Solved – random forest oob error increase as more tree build

overfittingrandom forest

I am implementing random forest in my code, I find that when I build one tree, the oob error(mean square error since I do regression) is close to zero, while more tree is build, the oob error stablized, this is counter-intuitive, since the textbook teaches me that the oob error should decline as more trees builds, I compare my implementation with R, the my oob is a slightly less than that of R, when mtree=1000, but when mtree=1, my oob is close to zero, while R is quite big.

Simply put, my oob increase as more trees build and stabilized. R and text book shows that oob decrease as more trees build and is stabilized.

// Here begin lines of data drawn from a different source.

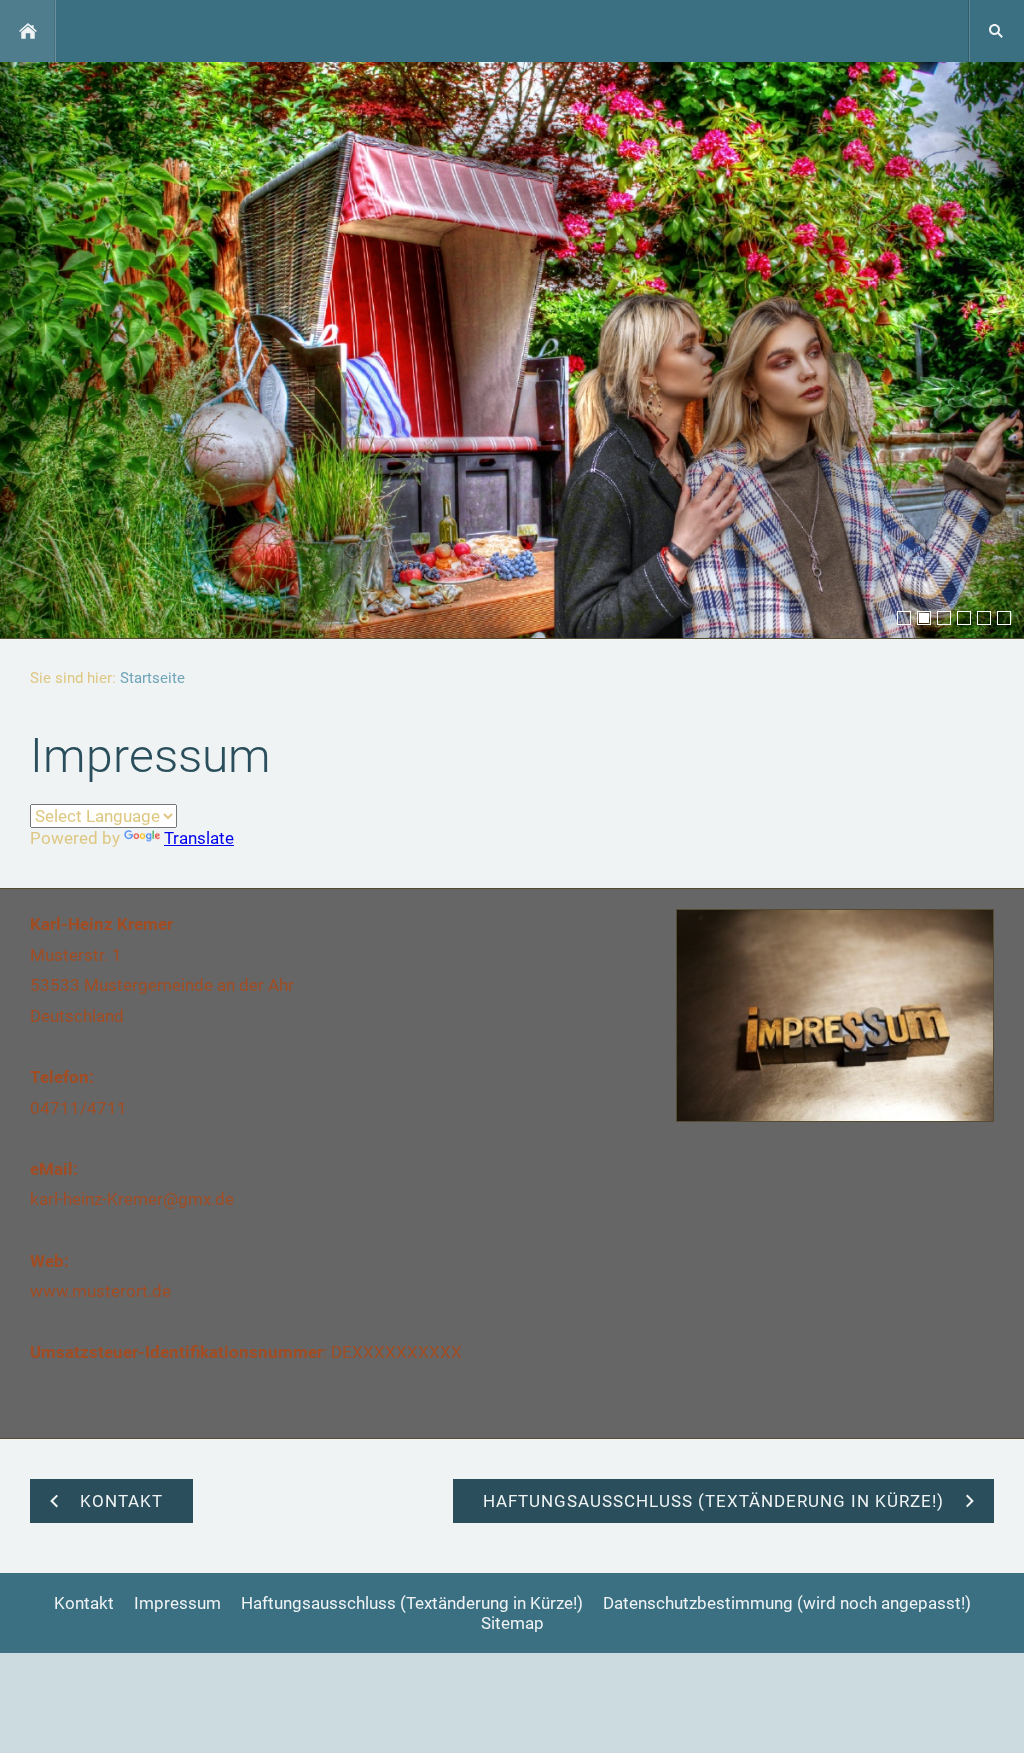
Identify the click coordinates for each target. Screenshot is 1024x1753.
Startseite (152, 678)
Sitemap (512, 1623)
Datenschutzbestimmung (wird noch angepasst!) (787, 1603)
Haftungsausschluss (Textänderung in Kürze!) (412, 1603)
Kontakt (84, 1603)
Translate (199, 838)
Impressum (177, 1603)
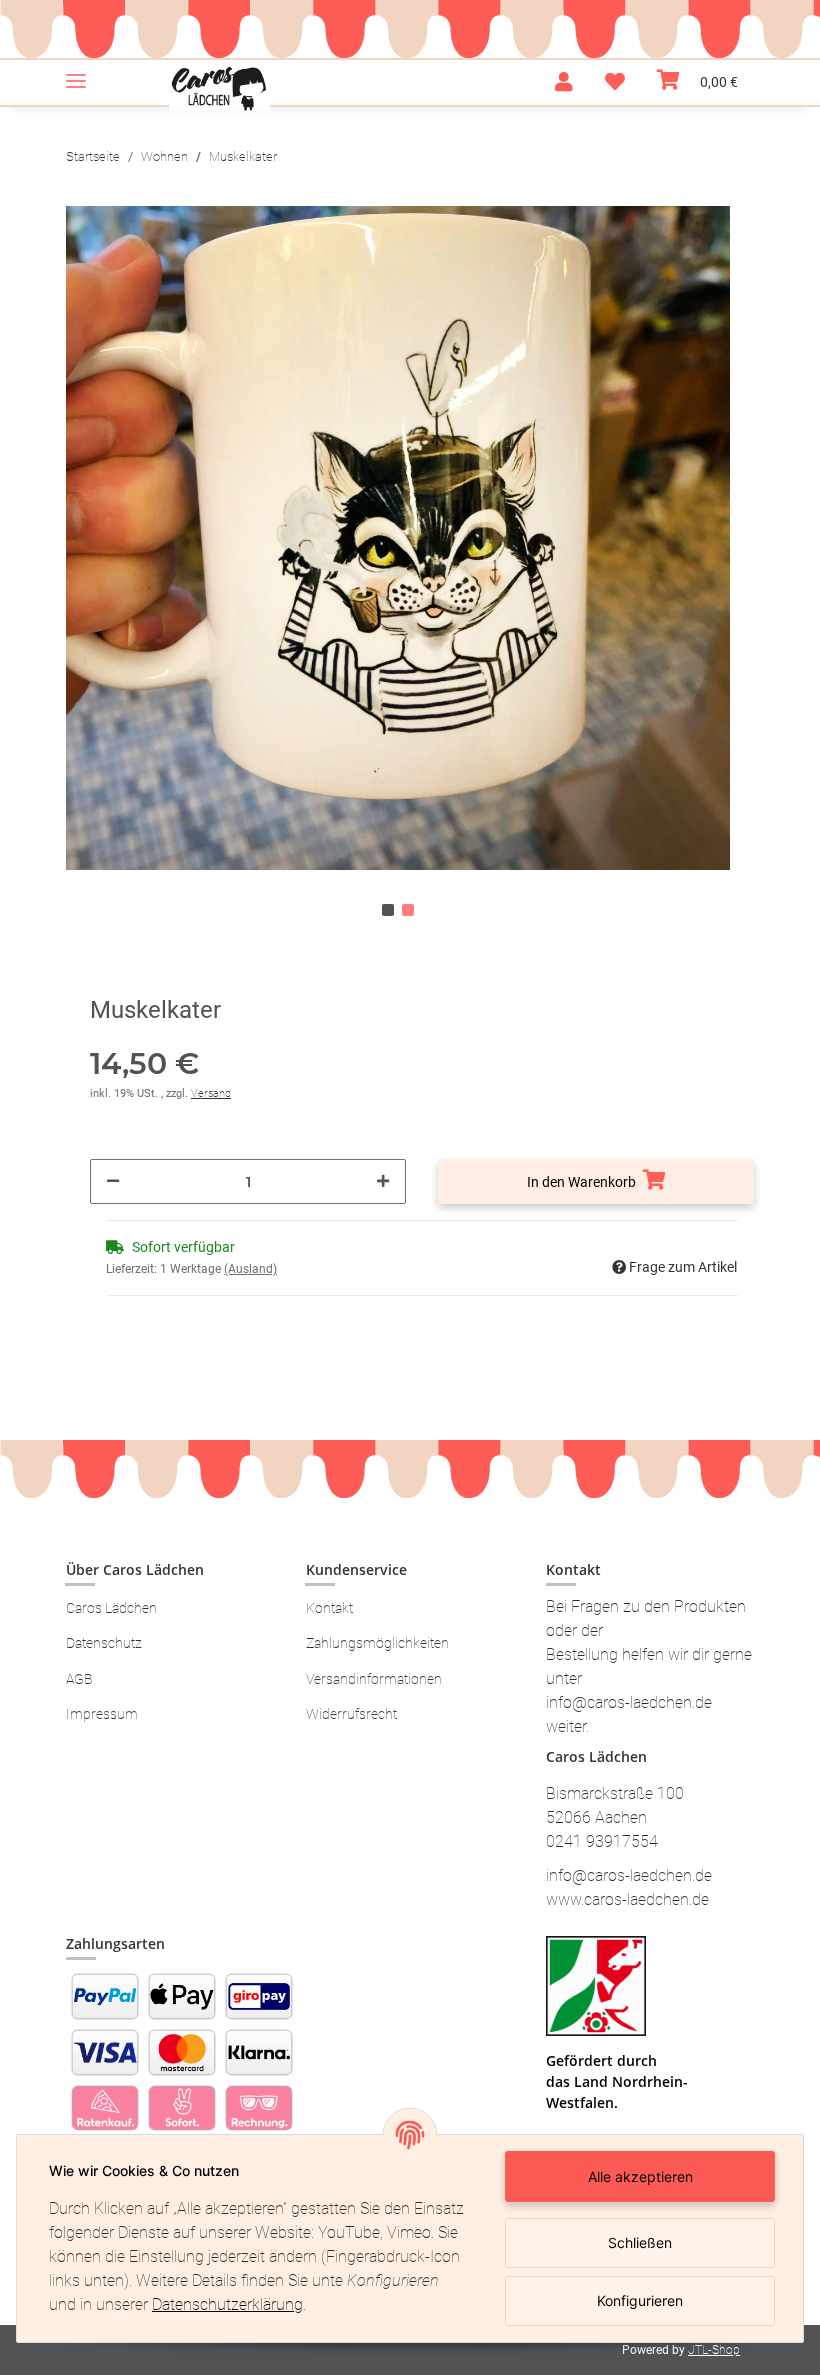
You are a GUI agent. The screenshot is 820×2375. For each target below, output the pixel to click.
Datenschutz (104, 1643)
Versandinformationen (374, 1679)
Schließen (640, 2242)
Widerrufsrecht (351, 1714)
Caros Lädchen (111, 1608)
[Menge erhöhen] (383, 1181)
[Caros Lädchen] (219, 89)
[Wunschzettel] (615, 82)
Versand (211, 1093)
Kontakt (329, 1608)
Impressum (102, 1714)
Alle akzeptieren (640, 2176)
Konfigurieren (640, 2300)
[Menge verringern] (113, 1181)
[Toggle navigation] (76, 72)
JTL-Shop (714, 2350)
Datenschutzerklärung (227, 2304)
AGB (79, 1679)
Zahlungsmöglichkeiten (377, 1643)
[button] (564, 82)
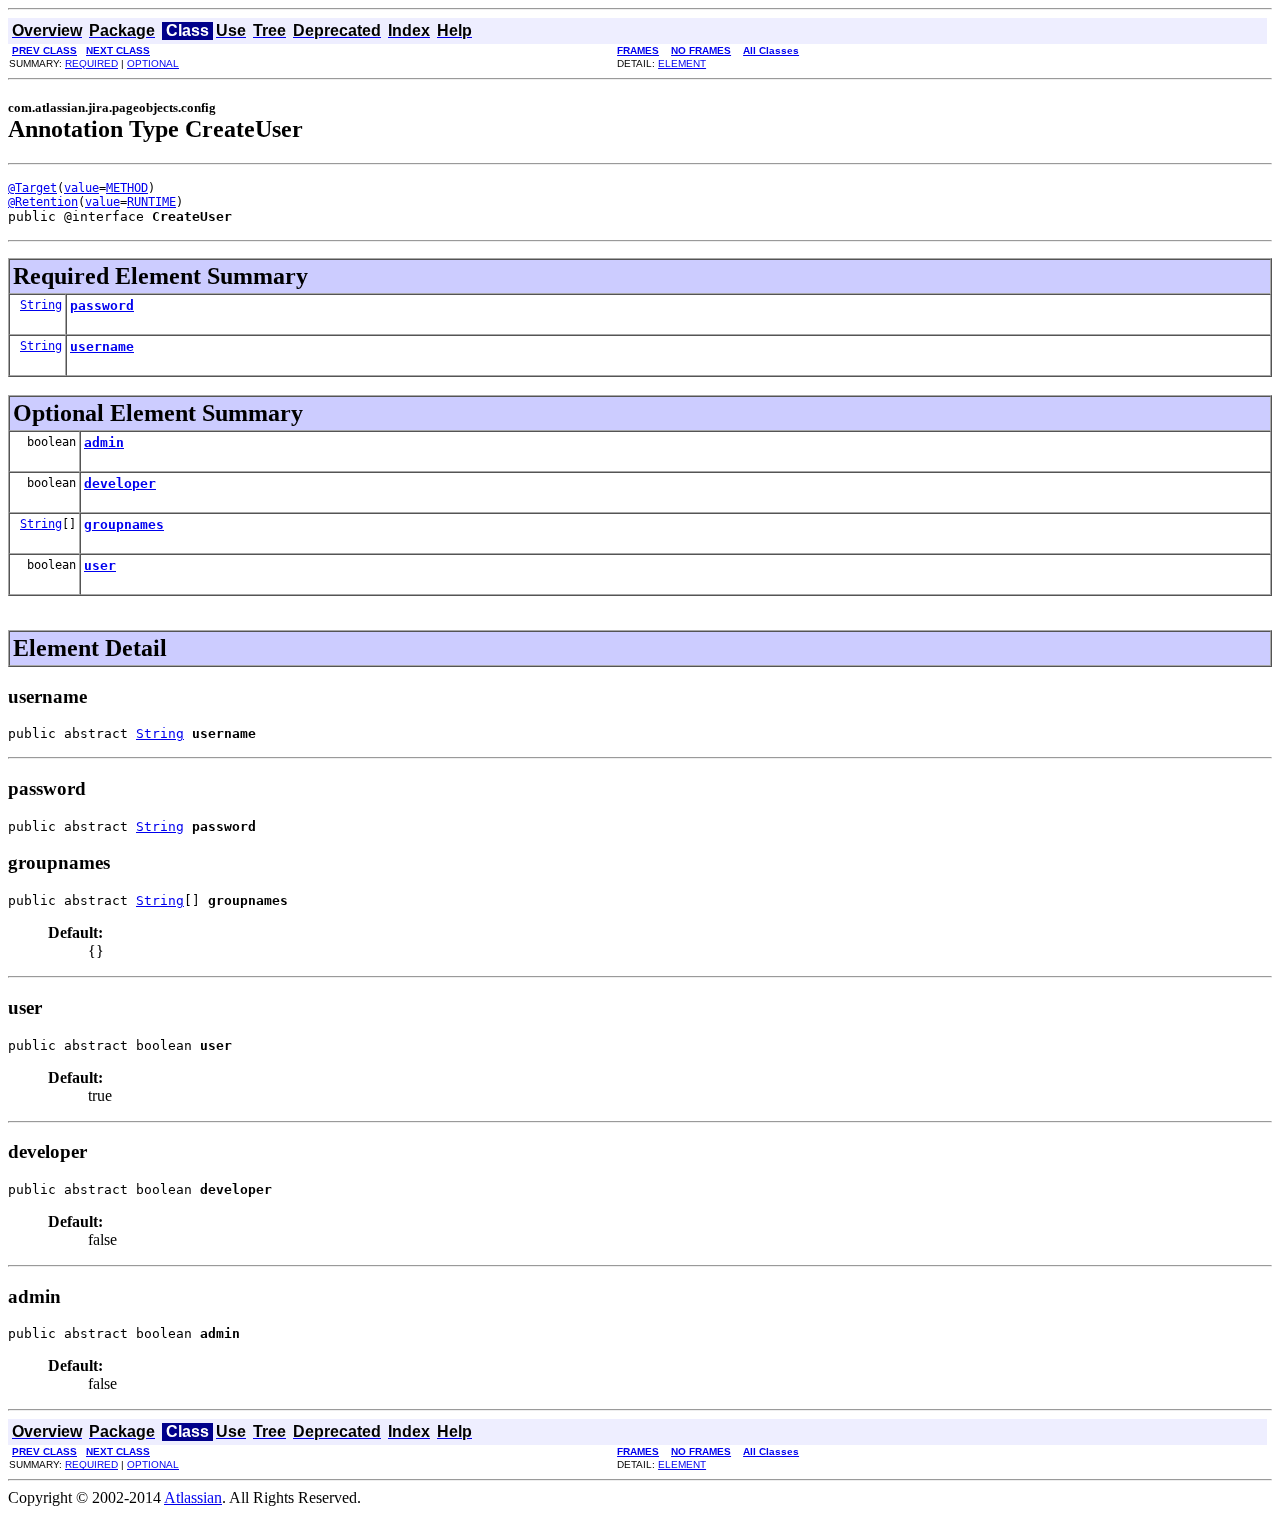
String (41, 305)
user (100, 565)
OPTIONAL (153, 63)
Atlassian (193, 1497)
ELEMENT (682, 63)
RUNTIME (151, 202)
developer (120, 483)
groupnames (124, 524)
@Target (32, 188)
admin (104, 442)
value (81, 188)
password (102, 305)
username (102, 346)
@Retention (43, 202)
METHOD (127, 188)
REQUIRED (91, 63)
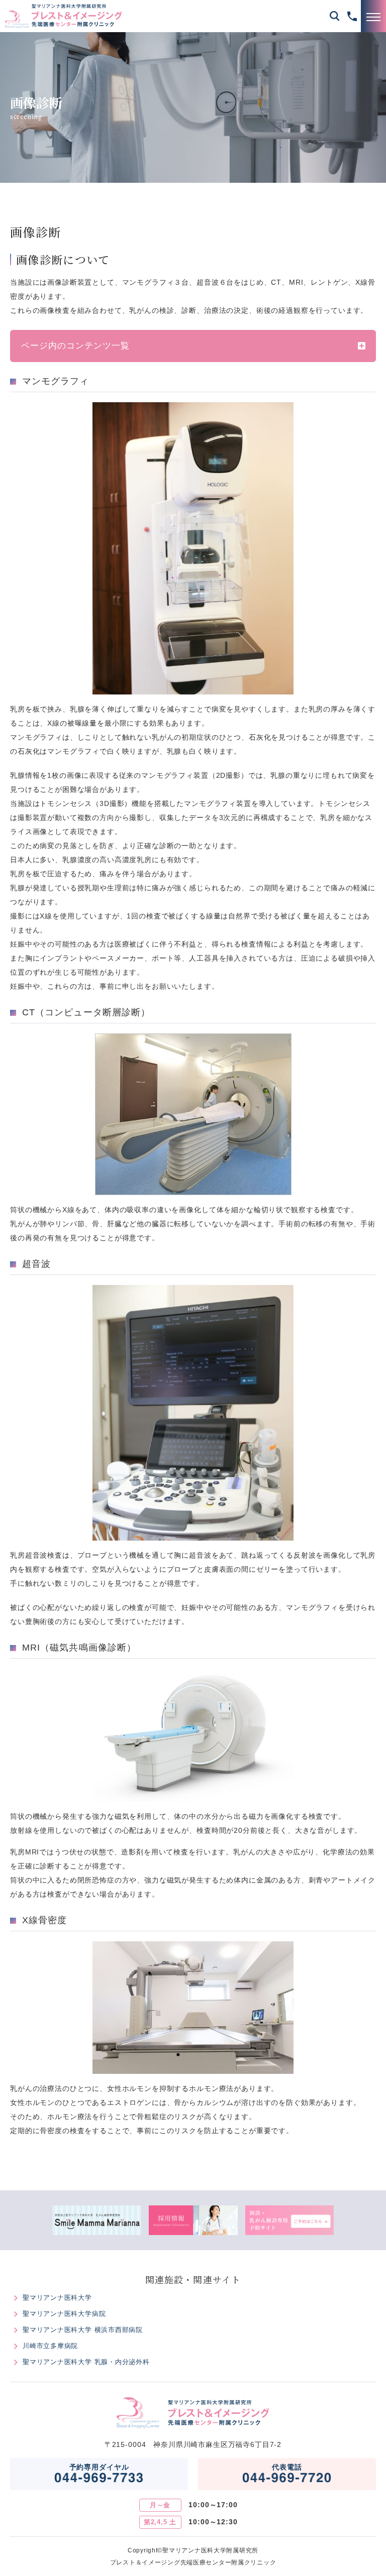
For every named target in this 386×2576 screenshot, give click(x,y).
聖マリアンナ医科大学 (57, 2297)
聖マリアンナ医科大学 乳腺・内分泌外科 (86, 2362)
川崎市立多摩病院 (50, 2346)
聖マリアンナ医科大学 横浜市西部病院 (83, 2329)
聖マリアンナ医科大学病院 (64, 2313)
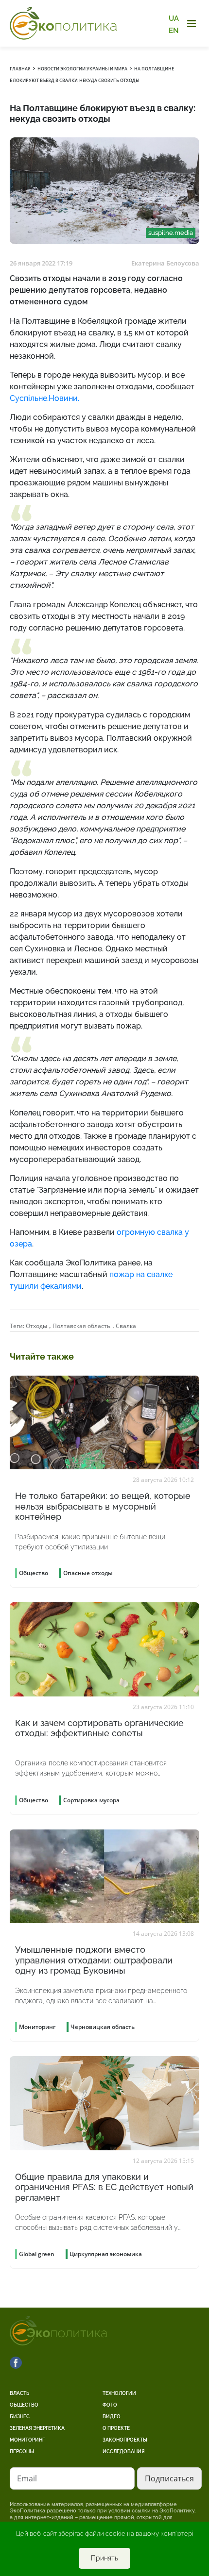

So, is there anything wrong with my implementation? how should I tune my algorithm?

Best Answer

Hastie et al. address this question very briefly in Elements of Statistical Learning (page 596).

Another claim is that random forests “cannot overfit” the data. It is certainly true that increasing $\mathcal{B}$ [the number of trees in the ensemble] does not cause the random forest sequence to overfit... However, this limit can overfit the data; the average of fully grown trees can result in too rich a model, and incur unnecessary variance. Segal (2004) demonstrates small gains in performance by controlling the depths of the individual trees grown in random forests. Our experience is that using full-grown trees seldom costs much, and results in one less tuning parameter.

Stated another way, for a fixed hyperparameter configuration, increasing the number of trees cannot overfit the data; however, the other hyperparameters might be a source of overfit.